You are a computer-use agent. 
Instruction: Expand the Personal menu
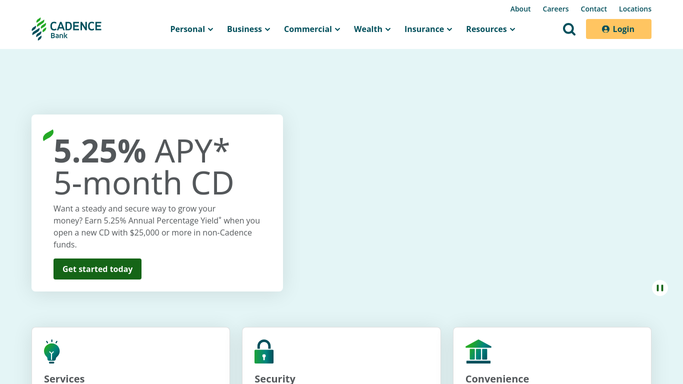pyautogui.click(x=192, y=29)
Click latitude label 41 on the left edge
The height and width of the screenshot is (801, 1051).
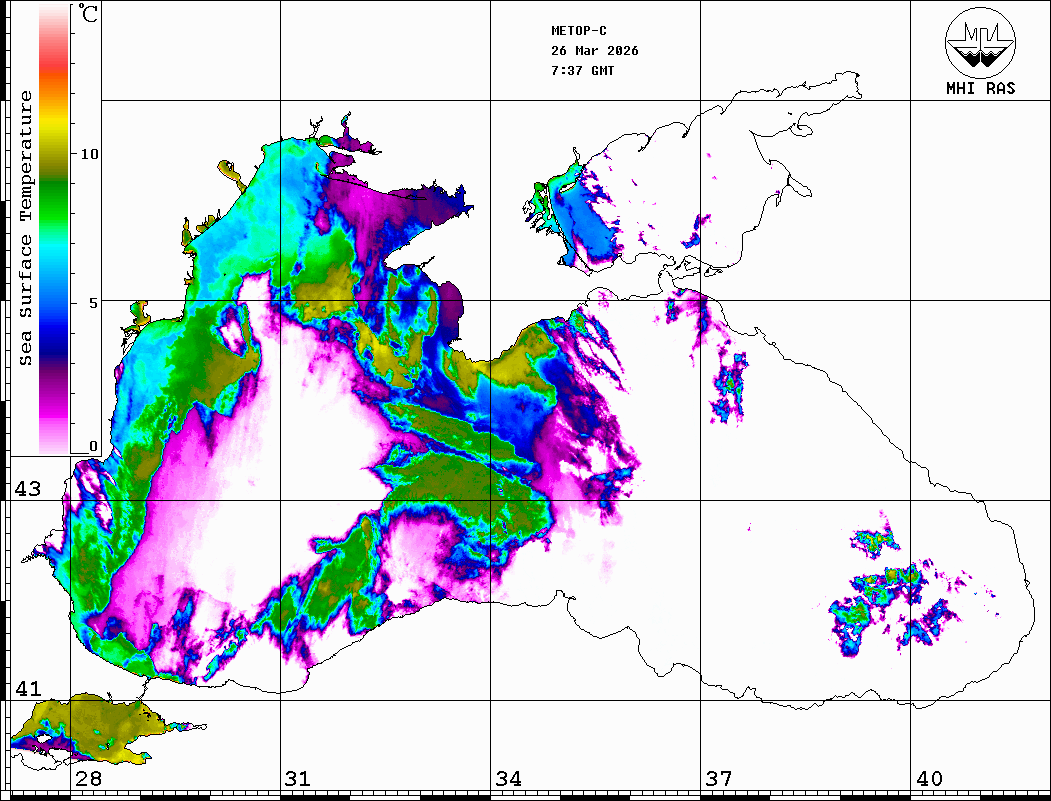[x=27, y=689]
- - -
* [GIVEN EXERCISE]:
Rewrite the listing above with "Personal" changed to "Account" and everything else unchanged, omitting the pictures.

* [TASK ANSWER]:
You are a computer-use agent. 
Instruction: Expand the Account menu
pyautogui.click(x=192, y=29)
Click latitude label 41 on the left edge
The height and width of the screenshot is (801, 1051).
[x=27, y=689]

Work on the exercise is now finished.